Hearing the story behind an iconic photograph is always of interest to photographers, but listening to Ansel Adams himself describe how he made his most iconic image is beyond special. The above video from Advancing Your Photography (via PetaPixel) follows Adams as he returns to the exact location where he shot “Moonrise over Hernandez, New Mexico.” It is a window into a moment in his life that simply has to be seen by any photographer or fan of his work.
Ansel Adams is likely the most recognizable name in photography. His images have mesmerized viewers for generations, and he more-or-less defined modern landscape photography. He was an avid outdoorsman and environmentalist, and the natural world became his greatest inspiration. As a photographer, he was both artist and technician, and developed the Zone System of exposure with fellow photographer Fred Archer. As he explains in the video, both his artistic eye and technical know-how would come in handy for “Moonrise over Hernandez.”
Adams was driving when he spotted the nearly full moon and knew it would make for a great photo. As twilight receded, he stopped the car and set up his camera. The light was perfect, yet he had somehow forgotten his light meter. No worries, though, because (of course) he knew that the luminance of the moon was 250 foot-candles.
Using his Zone System, he was then able to get a perfect exposure on the first try, capturing detail in the buildings and ground without blowing out the highlights in the moon. And it was a good thing he got it right on the first attempt: by the time he loaded a second sheet of film into the camera, what little amount of sunlight there had been had vanished.

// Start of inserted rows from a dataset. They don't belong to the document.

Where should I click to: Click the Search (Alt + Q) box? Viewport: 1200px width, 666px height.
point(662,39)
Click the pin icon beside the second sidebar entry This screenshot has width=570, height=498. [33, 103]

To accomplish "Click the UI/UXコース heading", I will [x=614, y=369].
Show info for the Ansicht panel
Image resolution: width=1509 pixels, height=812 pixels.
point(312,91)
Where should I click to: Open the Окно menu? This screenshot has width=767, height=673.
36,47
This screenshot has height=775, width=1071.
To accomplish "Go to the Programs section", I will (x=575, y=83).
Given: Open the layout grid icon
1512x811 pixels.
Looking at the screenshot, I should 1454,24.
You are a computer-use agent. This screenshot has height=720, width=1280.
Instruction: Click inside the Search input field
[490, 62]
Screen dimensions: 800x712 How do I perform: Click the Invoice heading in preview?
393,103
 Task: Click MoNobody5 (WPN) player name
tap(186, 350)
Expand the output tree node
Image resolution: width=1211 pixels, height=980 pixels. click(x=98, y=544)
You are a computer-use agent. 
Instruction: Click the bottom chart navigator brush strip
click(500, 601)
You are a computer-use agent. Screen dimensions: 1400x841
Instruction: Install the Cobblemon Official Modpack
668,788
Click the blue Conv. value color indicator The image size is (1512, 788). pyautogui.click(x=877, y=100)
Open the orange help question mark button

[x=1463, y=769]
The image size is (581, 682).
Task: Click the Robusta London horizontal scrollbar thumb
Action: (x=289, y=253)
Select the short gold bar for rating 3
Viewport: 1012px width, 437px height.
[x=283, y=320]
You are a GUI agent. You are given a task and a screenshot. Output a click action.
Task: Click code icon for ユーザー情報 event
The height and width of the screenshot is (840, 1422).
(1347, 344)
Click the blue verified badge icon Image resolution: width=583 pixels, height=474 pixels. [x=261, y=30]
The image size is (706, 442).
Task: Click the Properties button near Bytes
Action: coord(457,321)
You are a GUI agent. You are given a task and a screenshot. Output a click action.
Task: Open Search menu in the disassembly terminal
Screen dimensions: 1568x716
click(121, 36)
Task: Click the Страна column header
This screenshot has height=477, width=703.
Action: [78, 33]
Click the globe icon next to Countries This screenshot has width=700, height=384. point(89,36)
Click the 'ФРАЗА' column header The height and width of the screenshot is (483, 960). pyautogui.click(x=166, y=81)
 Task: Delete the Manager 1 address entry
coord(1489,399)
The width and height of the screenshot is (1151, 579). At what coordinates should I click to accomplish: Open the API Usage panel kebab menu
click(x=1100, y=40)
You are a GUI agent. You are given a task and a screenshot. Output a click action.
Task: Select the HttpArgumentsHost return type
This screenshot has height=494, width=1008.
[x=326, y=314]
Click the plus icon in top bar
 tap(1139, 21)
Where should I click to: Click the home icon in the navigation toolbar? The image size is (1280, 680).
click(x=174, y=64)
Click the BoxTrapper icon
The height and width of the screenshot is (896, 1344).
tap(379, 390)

Capturing the image was only half the battle for Adams, however. In the video, his son explains the darkroom process Adams used to tone the photograph, complete with before and after images, as well as Adams’ incomprehensible notes.
But perhaps the most intriguing thing about this video is simply listening to Adams talk about his work. On why the image resonated so powerfully with viewers, he is modest, saying he’s taken many photographs before that were easily as good, but that “people just seem to like it.”